### [DATA TO EXAMINE]
=======

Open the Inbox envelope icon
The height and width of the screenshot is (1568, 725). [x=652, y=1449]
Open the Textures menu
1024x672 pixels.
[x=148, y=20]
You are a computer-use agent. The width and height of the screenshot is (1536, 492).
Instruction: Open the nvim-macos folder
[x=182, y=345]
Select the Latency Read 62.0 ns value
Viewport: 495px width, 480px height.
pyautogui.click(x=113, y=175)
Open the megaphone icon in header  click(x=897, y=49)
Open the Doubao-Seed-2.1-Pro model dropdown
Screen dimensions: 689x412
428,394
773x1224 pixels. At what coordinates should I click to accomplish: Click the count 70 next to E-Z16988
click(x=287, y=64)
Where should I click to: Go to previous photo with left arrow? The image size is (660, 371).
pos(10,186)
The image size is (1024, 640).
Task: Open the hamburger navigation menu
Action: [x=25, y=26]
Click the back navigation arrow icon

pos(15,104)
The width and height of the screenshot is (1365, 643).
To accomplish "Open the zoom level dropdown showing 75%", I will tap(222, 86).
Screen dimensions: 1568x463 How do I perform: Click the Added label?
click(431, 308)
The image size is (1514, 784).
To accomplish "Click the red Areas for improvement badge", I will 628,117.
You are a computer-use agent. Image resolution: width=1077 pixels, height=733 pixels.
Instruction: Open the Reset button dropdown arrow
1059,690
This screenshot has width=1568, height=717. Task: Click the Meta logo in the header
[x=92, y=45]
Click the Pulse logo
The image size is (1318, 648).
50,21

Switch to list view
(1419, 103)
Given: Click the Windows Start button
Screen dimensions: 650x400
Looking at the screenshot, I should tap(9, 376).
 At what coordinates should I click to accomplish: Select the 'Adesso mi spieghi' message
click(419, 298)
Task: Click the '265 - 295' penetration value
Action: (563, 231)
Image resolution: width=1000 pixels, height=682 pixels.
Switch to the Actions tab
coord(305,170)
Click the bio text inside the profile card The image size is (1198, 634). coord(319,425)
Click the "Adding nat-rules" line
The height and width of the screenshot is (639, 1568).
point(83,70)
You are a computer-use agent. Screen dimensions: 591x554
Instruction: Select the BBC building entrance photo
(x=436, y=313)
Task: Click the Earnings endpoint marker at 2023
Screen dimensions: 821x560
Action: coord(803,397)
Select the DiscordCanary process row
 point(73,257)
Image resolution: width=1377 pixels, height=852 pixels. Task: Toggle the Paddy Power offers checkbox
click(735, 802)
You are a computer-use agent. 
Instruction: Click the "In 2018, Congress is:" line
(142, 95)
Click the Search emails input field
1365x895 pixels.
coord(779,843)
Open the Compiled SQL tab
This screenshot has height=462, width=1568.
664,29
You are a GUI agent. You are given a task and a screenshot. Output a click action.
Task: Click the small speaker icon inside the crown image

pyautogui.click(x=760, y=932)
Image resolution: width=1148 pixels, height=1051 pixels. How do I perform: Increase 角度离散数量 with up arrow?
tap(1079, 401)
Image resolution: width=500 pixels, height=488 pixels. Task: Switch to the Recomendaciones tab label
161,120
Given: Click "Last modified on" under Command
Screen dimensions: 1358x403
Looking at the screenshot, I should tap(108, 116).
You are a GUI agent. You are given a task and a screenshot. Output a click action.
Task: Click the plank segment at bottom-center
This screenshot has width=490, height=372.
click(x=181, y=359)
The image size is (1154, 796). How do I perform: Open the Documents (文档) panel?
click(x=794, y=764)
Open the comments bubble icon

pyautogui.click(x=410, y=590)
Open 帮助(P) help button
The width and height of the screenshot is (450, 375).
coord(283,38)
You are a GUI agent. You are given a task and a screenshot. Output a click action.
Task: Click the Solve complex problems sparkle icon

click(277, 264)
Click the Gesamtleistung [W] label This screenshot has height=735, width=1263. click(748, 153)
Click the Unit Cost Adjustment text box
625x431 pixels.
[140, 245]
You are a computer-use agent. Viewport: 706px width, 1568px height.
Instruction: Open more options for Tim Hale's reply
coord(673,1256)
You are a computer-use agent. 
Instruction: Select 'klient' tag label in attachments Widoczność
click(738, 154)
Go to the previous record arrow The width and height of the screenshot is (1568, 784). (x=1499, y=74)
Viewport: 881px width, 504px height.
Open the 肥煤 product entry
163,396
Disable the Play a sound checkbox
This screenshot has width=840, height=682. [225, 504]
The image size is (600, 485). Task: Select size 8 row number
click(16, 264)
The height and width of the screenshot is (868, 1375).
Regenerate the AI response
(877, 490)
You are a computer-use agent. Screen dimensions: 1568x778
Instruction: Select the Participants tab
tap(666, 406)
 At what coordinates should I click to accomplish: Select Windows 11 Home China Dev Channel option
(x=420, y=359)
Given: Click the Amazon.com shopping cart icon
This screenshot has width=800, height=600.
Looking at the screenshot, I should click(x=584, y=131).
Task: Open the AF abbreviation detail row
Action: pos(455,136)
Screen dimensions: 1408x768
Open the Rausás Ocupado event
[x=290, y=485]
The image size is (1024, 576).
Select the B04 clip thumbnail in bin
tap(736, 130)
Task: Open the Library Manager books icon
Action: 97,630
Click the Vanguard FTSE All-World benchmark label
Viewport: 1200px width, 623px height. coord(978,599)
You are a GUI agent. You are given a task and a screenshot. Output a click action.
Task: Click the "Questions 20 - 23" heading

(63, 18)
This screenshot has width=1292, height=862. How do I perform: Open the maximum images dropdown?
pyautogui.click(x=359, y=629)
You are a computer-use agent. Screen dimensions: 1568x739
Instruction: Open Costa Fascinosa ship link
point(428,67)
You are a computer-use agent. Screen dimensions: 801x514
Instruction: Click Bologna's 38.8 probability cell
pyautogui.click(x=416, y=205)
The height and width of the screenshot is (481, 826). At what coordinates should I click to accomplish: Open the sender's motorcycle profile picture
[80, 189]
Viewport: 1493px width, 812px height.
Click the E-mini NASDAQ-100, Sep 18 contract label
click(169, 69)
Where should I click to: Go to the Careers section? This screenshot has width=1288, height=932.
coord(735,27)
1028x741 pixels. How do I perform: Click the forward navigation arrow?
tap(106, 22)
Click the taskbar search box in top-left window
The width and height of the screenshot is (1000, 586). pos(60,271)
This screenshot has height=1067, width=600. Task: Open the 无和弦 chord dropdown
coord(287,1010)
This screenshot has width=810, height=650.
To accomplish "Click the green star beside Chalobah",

=======

### [WHAT TO DO]
Your answer should consist of the lines from the listing that hold the word "will".

### [WRITTEN ANSWER]
To accomplish "Open the zoom level dropdown showing 75%", I will tap(222, 86).
To accomplish "Click the red Areas for improvement badge", I will 628,117.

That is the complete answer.